GILBERT, Circuit Judge

(after stating the facts as above). [1] The indictment charges that the conspiracy was entered into on April 1, 1908, and that it has at all times since that date been “furthered and continued in force” by each of said conspirators. Four overt acts are alleged to have been done in August and September, 1908. The substance of the objections to the indictment is that it contains no allegation that bids were ever actually interposed by the conspirators, or what such bids were, that the crime could not be completed without the initial overt act of interposing bids by the cooperation of the conspirators, and that all overt acts must be alleged. We find no merit in these objections.

[6] Under section 5440, the offense consists of the unlawful scheme upon which the minds of the conspirators have met, together with an act to effect the object of the conspiracy. The allegation that a single act was done by one of the conspirators, which had for its purpose the [855]*855furtherance of the unlawful scheme, completes the allegation of the offense, and the rule is well settled that it need not appear upon the face of the indictment that the overt act was such that it could be seen to have a necessary or logical relation to the conspiracy charged. It is enough if the indictment allege that it has that effect. In brief, it is sufficient to state the overt act without alleging the manner in which it tended to effect the purposes contemplated. We so held in United States v. Benson, 70 Fed. 591, 17 C. C. A. 293, following United States v. Sanche (C. C.) 7 Fed. 715, United States v. Donau, 11 Blatchf. 168, Fed. Cas. No. 14,983, and the same has been held in Gantt v. United States, 108 Fed. 61, 47 C. C. A. 210, and United States v. Shevlin (D. C.) 212 Fed. 343, and we find no decision to the contrary.

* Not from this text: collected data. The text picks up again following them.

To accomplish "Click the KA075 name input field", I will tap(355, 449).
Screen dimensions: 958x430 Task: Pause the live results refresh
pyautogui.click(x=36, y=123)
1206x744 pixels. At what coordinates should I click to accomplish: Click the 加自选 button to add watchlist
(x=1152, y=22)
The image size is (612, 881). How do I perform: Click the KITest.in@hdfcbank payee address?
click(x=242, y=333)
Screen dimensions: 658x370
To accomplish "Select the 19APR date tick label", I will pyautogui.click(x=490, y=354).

But it is said that by the decision of the Supreme Court in Hyde v. United States, 225 U. S. 347, 32 Sup. Ct. 793, 56 L. Ed. 1114, Ann. Cas. 1914A, 614, a new rule of pleading has been educed, that, inasmuch as it was held in that case that the offense defined in section 5440 is not complete until an overt act is done to carry out the purpose of the conspiracy, the averments by which the overt act is pleaded must upon their face show that the act was so related to the conspiracy as necessarily to be a portion thereof. We do not so understand that decision. The court was there dealing with the question whether an overt act performed in one district by one of the parties who had conspired in another district would give jurisdiction to the court in the district where the overt act was performed as to all the conspirators. It was held that, under section 5440, an overt act was necessary to complete the offense. No new rule of pleading was announced, and it does not follow from any principle there affirmed that an indictment in a conspiracy case which would be good and valid before that decision should now be held defective. Under a rule of pleading such as is now contended to have been established by that case, the very indictment which in that case the court sustained would have been subject to objection on the very ground that is here urged. For that indictment contained no allegation which showed that -the overt acts pleaded therein would tend to effect the object of the conspiracy. In the opinion the court said:

“The powers of the Hand Office wore necessarily to be invoked and proceedings therein instituted and prosecuted by acts innocent indeed of themselves, taking only criminal taint from the purpose for which they were done.”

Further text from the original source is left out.